Rappelons également que la doxazosine a été retirée précipitamment de l’essai pour cause d’inefficacité ; que l’amlodipine a entraîné 38 % de plus d’insuffisance cardiaque par rapport aux diurétiques ; et que le lisiprinosil a entraîné respectivement 15 et 19 % de plus d’AVC et d’insuffisance cardiaque que le même diurétique.

Six ans après les ventes de diurétiques n’avaient pas progressé dans la proportion attendue (elles concernent 40 % des patients hypertendus aux Etats-Unis) et, bien au contraire, puisque ce sont les nouvelles molécules qui ont le plus progressé.

Les conséquences de cet essai sponsorisé par une agence gouvernementale qui a coûté 130 millions de dollars et dont chacun s’accorde à penser qu’il était solide scientifiquement ont été décevantes tant pour les prescriptions que pour les sommes économisées.

Comment expliquer cela ?

La résistance au changement. Les prescripteurs ont eu du mal à changer leurs habitudes car les diurétiques sont des produits anciens, peu valorisants pour le prescripteur et pour le prescrit. Leur image est mauvaise : ça fait pisser, faut faire des bilans réguliers, il existe des interactions médicamenteuses. Mais cela n’a pas empêché les prescripteurs de se lancer ensuite dans la prescription de nouvelles molécules qui n’avaient pas fait leurs preuves mais qui paraissaient plus « modernes ».


La critique de certaines autorités académiques sur la construction de l’essai et sur les interprétations faites par le gouvernement. En effet, un des objectifs de l’essai était de savoir par quelle classe pharmacologique commencer et la mode était déjà aux pilules deux-en-un. Les principales critiques vinrent pourtant de ceux, payés ou non par l’industrie, qui jugeaient que la conception de l’essai était trop favorable aux diurétiques, que le nombre de diabètes induits était minimisé, que la co-prescrition favorisait également les diurétiques… Mais surtout, certains avaient le sentiment que la démonstration était plus économique et politique que scientifique, le but du gouvernement étant de couper les dépenses.


Le poids de l’industrie pharmaceutique et notamment de Pfizer pour rendre flous les résultats de l’étude

Pfizer

Cela a commencé, avant même la publication, par la défense acharnée de certains experts pour soutenir la doxazosine, retirée de l’essai, dont il était démontré qu’elle entraînait plus d’insuffisance cardiaque que les autres molécules. Des documents destinés aux visiteurs médicaux afin qu’ils puissent délivrer la bonne parole argumentaient sur le fait que la doxazosine était sûre et qu’il s’agissait d’un simple problème de doses. Pourtant Pfizer a dû retirer la molécule en 2000 (mais une fois que les objectifs de vente maximum aient pu être atteints)

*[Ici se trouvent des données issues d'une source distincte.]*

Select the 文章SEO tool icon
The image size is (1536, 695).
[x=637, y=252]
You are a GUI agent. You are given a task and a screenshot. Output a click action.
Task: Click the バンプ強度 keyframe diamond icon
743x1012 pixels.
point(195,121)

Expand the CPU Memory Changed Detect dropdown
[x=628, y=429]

Pfizer a payé de nombreux intervenants dans les congrès pour mettre en avant les effets de l’amlodipine dans l’essai et de ne pas parler de ses échecs. Le président du Comité de Coordination de l’essai a même démissionné quand il a appris qu’un des membres avait reçu 200 000 dollars de Pfizer l’année suivant celle de la publication de l’étude afin de délivrer « la bonne parole » dans des Congrès.

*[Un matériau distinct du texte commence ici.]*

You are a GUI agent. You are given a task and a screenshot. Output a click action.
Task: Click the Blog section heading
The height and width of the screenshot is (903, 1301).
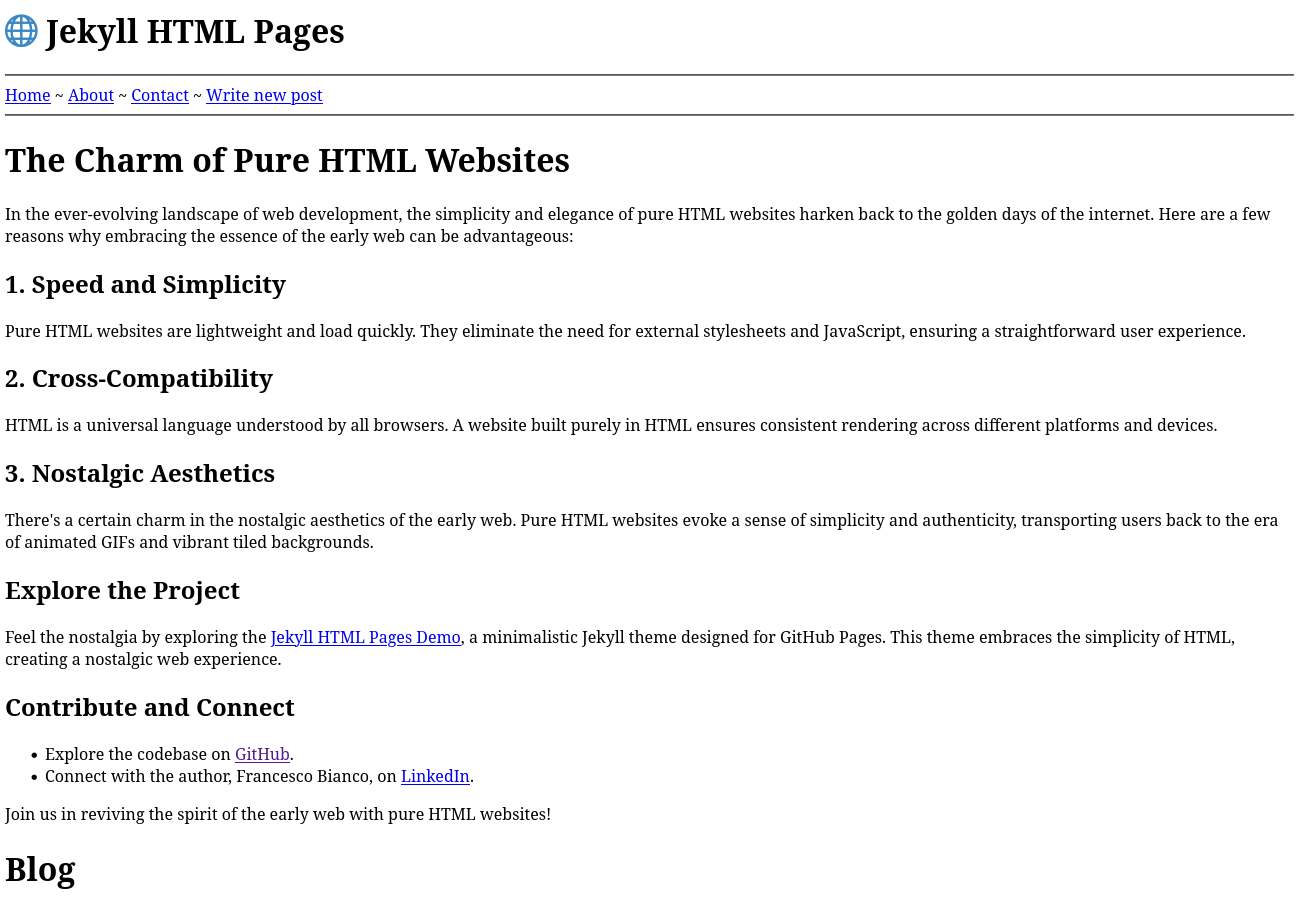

Par ailleurs les autres firmes qui n’avaient pas de produit impliqué dans ALLHAT ne souhaitaient pas que la prescription de leurs molécules soient transformées en prescriptions de diurétiques génériqués.

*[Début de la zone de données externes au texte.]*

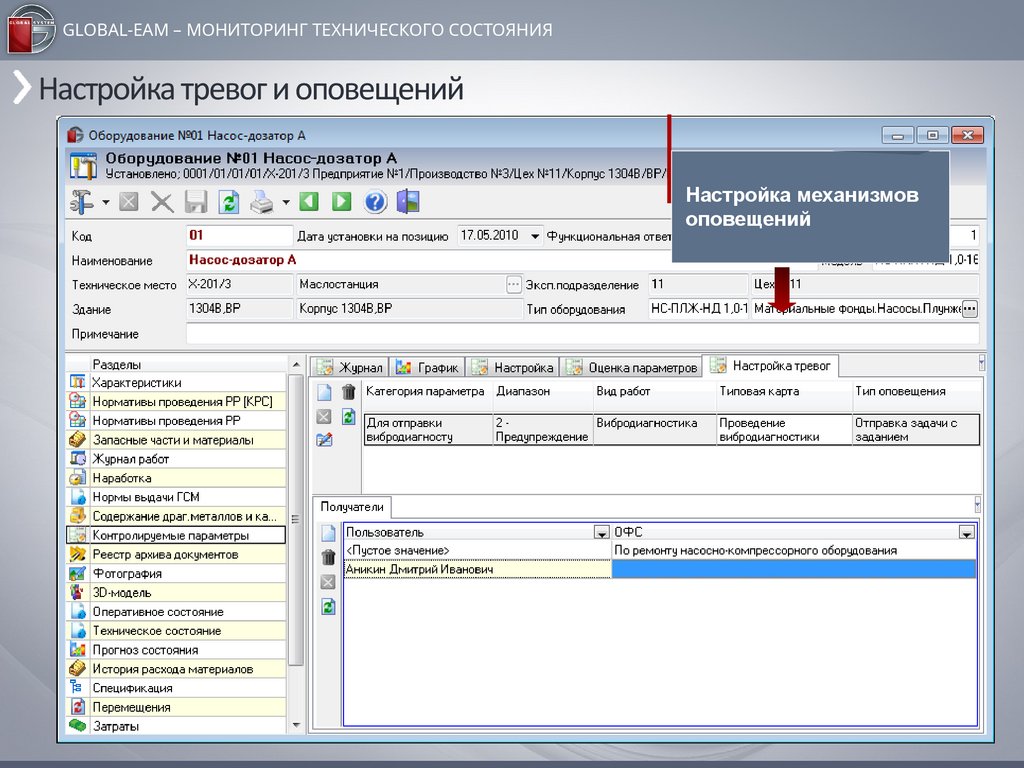This screenshot has height=768, width=1024.
Task: Edit alarm entry with pencil icon
Action: coord(324,439)
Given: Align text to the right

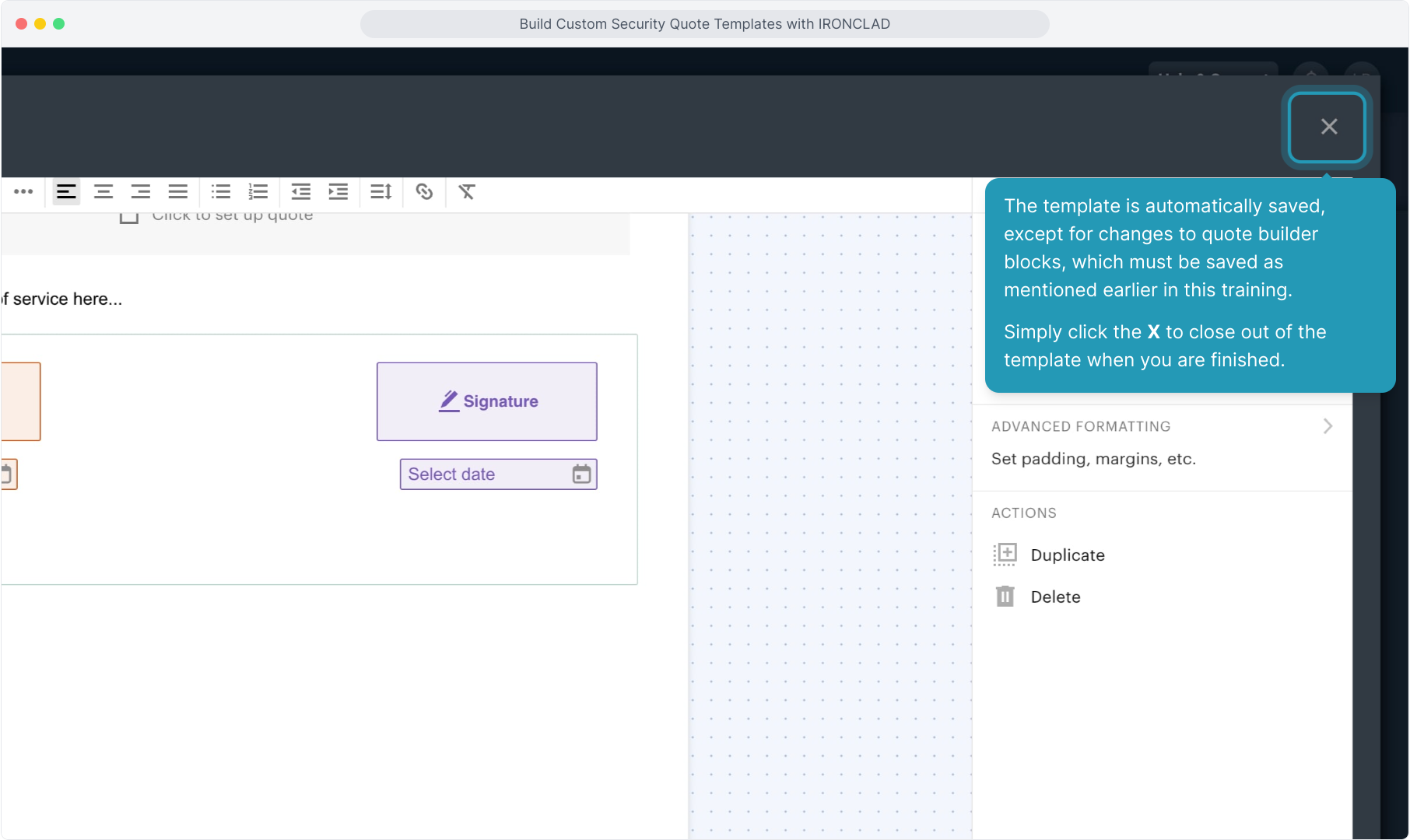Looking at the screenshot, I should pyautogui.click(x=141, y=191).
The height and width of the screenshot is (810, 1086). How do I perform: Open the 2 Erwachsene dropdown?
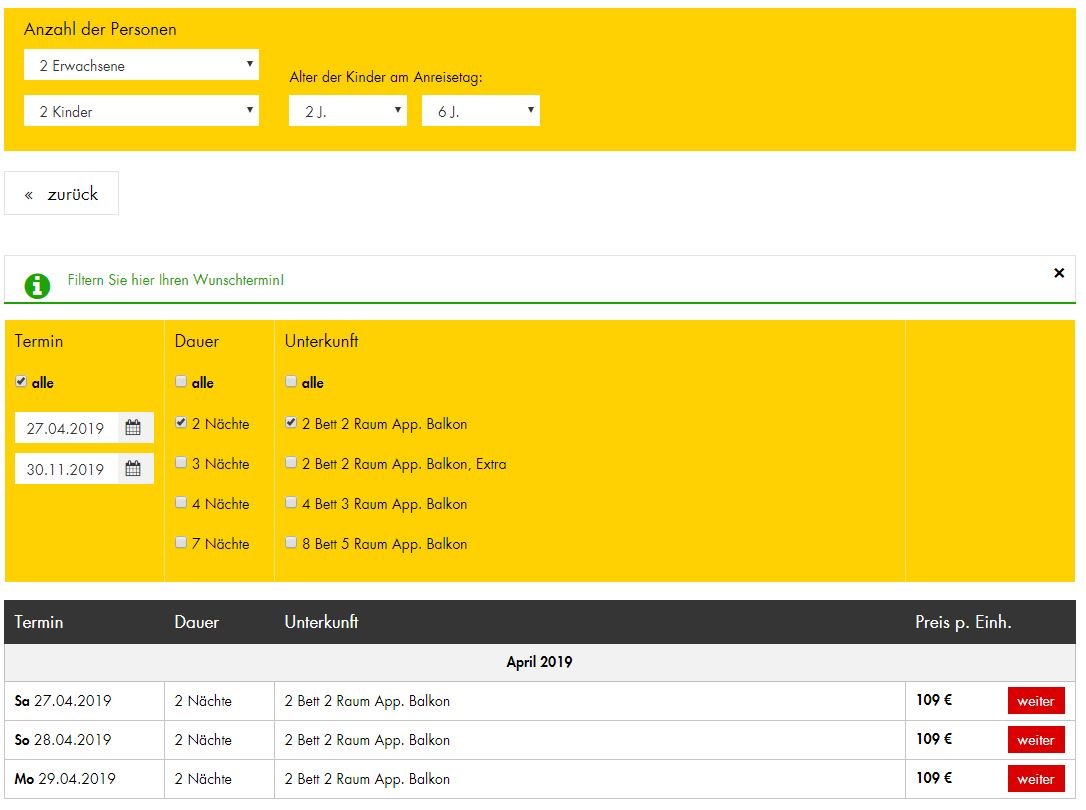pyautogui.click(x=141, y=66)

Le temps qui passe : entre le moment où l’étude a été conçue et le moment où elle a été publiée, de nouvelles molécules anti hypertensives sont apparues (et notamment des molécules appartenant à d’autres classes pharmacologiques comme les sartans), et, au contraire, la générication de molécules plus anciennes abaissait d’une part la différence de prix avec les diurétiques et incitait les firmes qui perdaient l’exclusivité de leur princeps à ne plus défendre leurs produits (Astra-Zeneca et Merck pour le lisiprinosil).

L’expérience ALLHAT incite tous les promoteurs d’essais indépendants à être prudents. Elle montre que les plus grands laboratoires mondiaux sont capables de tout pour défendre, non leurs molécules, mais leurs chiffres d’affaires et que la générication, loin de favoriser l’innovation scientifique, entraîne une augmentation des coûts.